Cardiolipin stabilizes mitochondrial electron transport complexes by interacting with oxidative phosphorylation, or OXPHOS, proteins, which are critical for cellular energy generation. OXPHOS is the primary mechanism that fruit fly muscles use to generate adenosine triphosphate, a cell’s energy currency.

Previous studies have shown that cardiolipin interacts with OXPHOS proteins via noncovalent interactions and that the mitochondria require this connection to work at their best. Among mitochondrial proteins, OXPHOS proteins have exceptionally long lifetimes. Most phospholipids boast a half-life of a few days. However, Mindong Ren, a research associate professor of anaesthesiology and lead author on the study, and his team showed that cardiolipin’s half-life is more than three times as long.
Ren compared proteins with cardiolipins: “Like long-lived proteins, cardiolipin can also be referred to as a long-lived lipid.”
This prompted researchers at NYU to wonder if the presence of cardiolipin impacts the longevity of OXPHOS proteins.
The team fed fruit flies, or Drosophila melanogaster, stable isotopes to measure the half-life of proteins and lipids. After feeding, these isotopes are incorporated into the flies’ existing muscle and other tissues.
“The fact that mature flies do not experience a change in their body mass makes Drosophila an excellent model organism for this experiment,” Ren said.
Since adult flies do not gain weight or grow new flight muscles, the heavy isotopes in their bodies can only be broken down by protein and lipid recycling inside their cells.

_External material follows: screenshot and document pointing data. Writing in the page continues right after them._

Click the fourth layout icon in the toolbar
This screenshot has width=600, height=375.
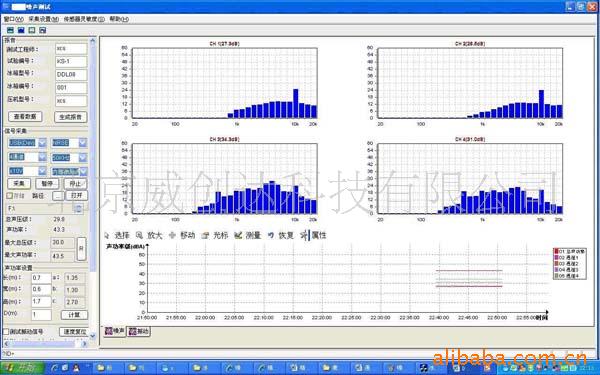(43, 30)
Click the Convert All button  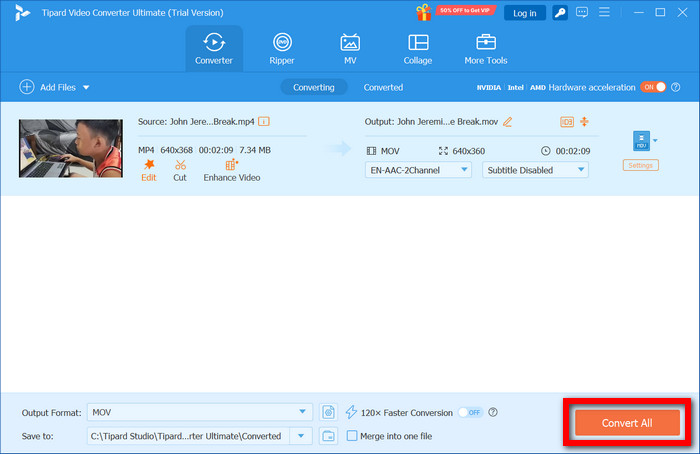tap(627, 423)
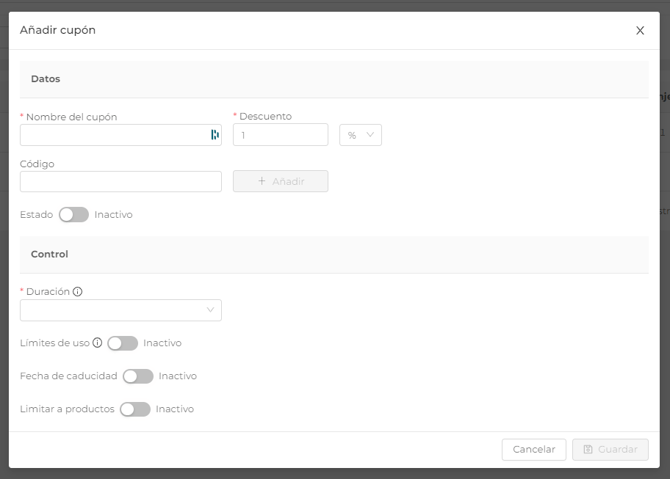Toggle the Estado switch
Screen dimensions: 670x479
pos(74,214)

Because not all mitochondrial proteins are long-lived, Ren and his team decided to focus their work on a fruit fly tissue with minimal regeneration: the postmitotic flying muscle.
When the researchers ablated cardiolipin, the half-lives of respiratory protein complexes in the Drosophila flight muscle decreased by almost half.

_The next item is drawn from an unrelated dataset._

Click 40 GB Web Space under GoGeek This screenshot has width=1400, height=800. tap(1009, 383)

These results indicate that respiratory proteins and cardiolipins live for a very long time, which is consistent with the notion that OXPHOS-containing domains in mitochondrial crista membranes are quite stable.
Ren said tightly packed cristae may explain cardiolipin and other proteins’ longevity. Crowding causes strong lipid–protein and protein–protein interactions but slows diffusion and molecular motion. Limited exposure to proteases and lipases, caused by strong interaction and slow diffusion, could increase the lifetimes of lipids and proteins.
Michael Schlame, a professor of anaesthesiology at NYU and supervising author of the study, compared cardiolipin and OXPHOS proteins to collaborators.
“We proved that cardiolipin and OXPHOS complexes last a long time and showed that they rely on each other,” Schlame said.
Ren said he was amazed at how much energy fruit flies can generate using complexes packed into small spaces.
Ren and Schlame agree that fruit flies could be useful models for researching cardiolipins and their functions in human diseases. Alterations in cardiolipin metabolism are associated with a plethora of disorders including ischemia or reperfusion injury, heart failure, cardiomyopathy and cancer.